Atrial fibrillation could be occasional (paroxysmal) or chronic. With occasional AF, you may experience symptoms on and off for between several hours and several minutes. Chronic AF entails a constantly abnormal heartbeat.
Common Symptoms of Atrial Fibrillation
Many people who have atrial fibrillation present with no symptoms and are completely unaware of their condition until a doctor discovers their problem during an exam. Others may experience complications related to a lack of oxygen and proper blood flow in the body.
Common symptoms of AF include:
- Low blood pressure
- Weakness and fatigue
- Chest pain
- Heart palpitations (an irregular, fast, or uncomfortable heartbeat)
Treatment Options for Atrial Fibrillation
There are a number of treatment methods available for atrial fibrillation, and many people with this condition can lead a normal life with some care and adjustments. Treatment programs center on regulating the heartbeat and maintaining a normal rhythm. The right treatment program for you will depend on your medical history, your age and how long you have suffered from AF.

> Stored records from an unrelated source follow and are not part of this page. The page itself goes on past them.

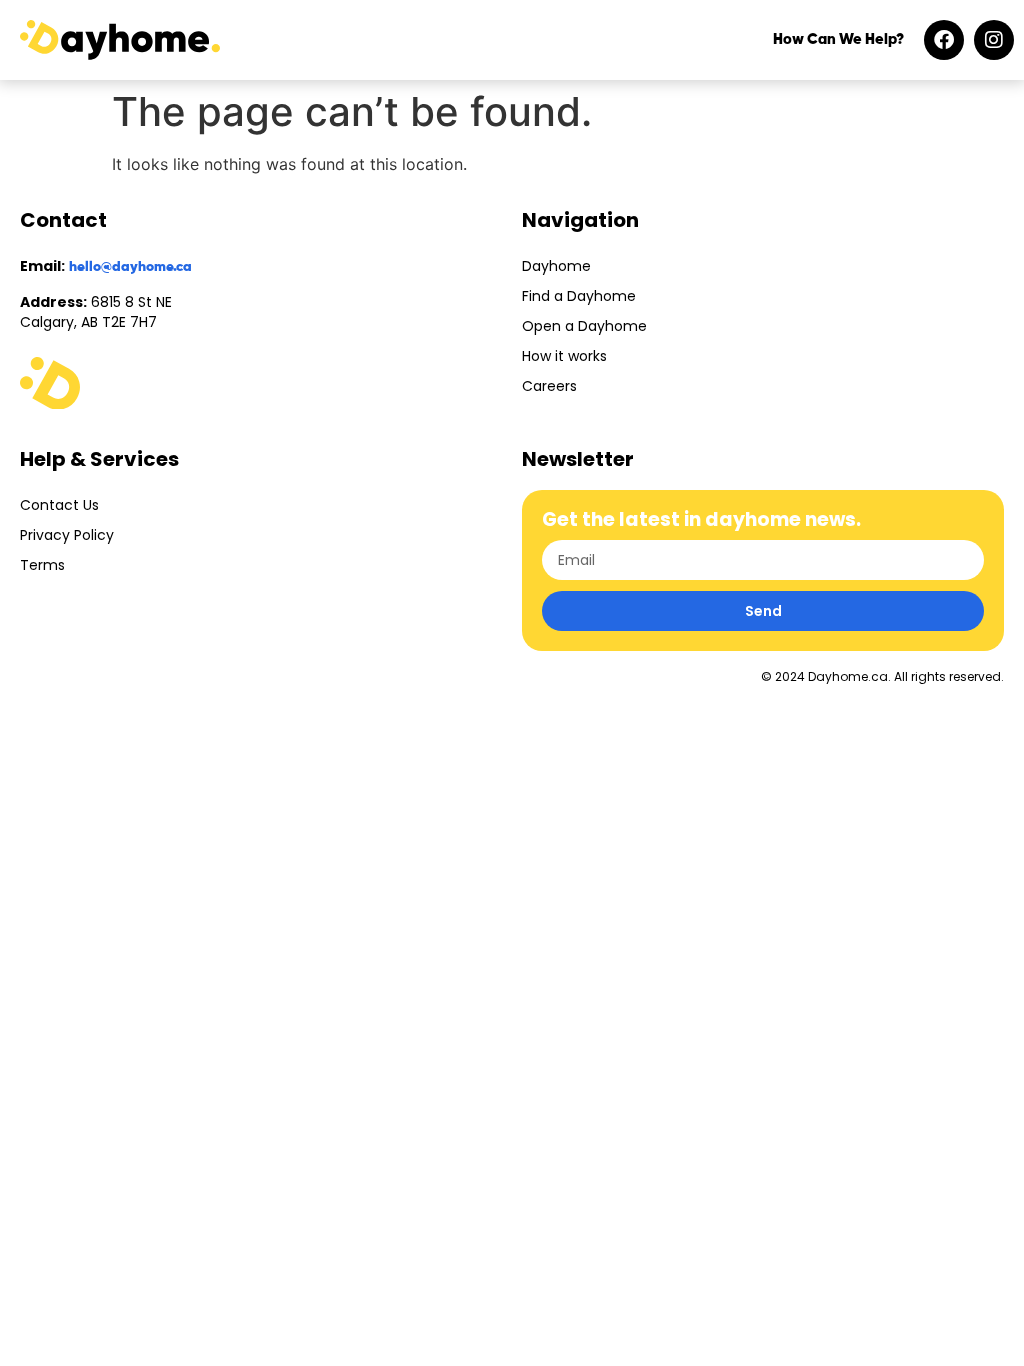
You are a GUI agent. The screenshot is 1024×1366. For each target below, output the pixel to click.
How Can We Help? (838, 39)
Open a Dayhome (584, 326)
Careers (549, 386)
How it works (564, 356)
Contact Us (59, 505)
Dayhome (556, 266)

Common treatment options for Atrial Fibrillation include:
- Medication – Many medications that slow the heart rate are available and can effectively treat AF. Drugs like Ibutilide can restore a normal rhythm to the heart.
- Electrical Cardioversion – Using paddles, a cardiologist can electrically shock the heart of a patient under anesthesia in the hopes of resetting a normal heart rate. The shock will momentarily stop the heart, and when it starts again, it can often pick up its normal rhythm.
- Blood Clot Control – With a weakened heart rate, it’s important to prevent blood clots with blood thinning medications like warfarin.
- Radiofrequency Ablation – In many cases, an irregular heart rate can be sourced to rapidly-firing “trigger” areas of the heart muscle. By using radiofrequency energy to directly disable these hot spots, a cardiologist can return the heart to normal functioning.
- Pacemakers – An atrial pacemaker can help regulate the heartbeat.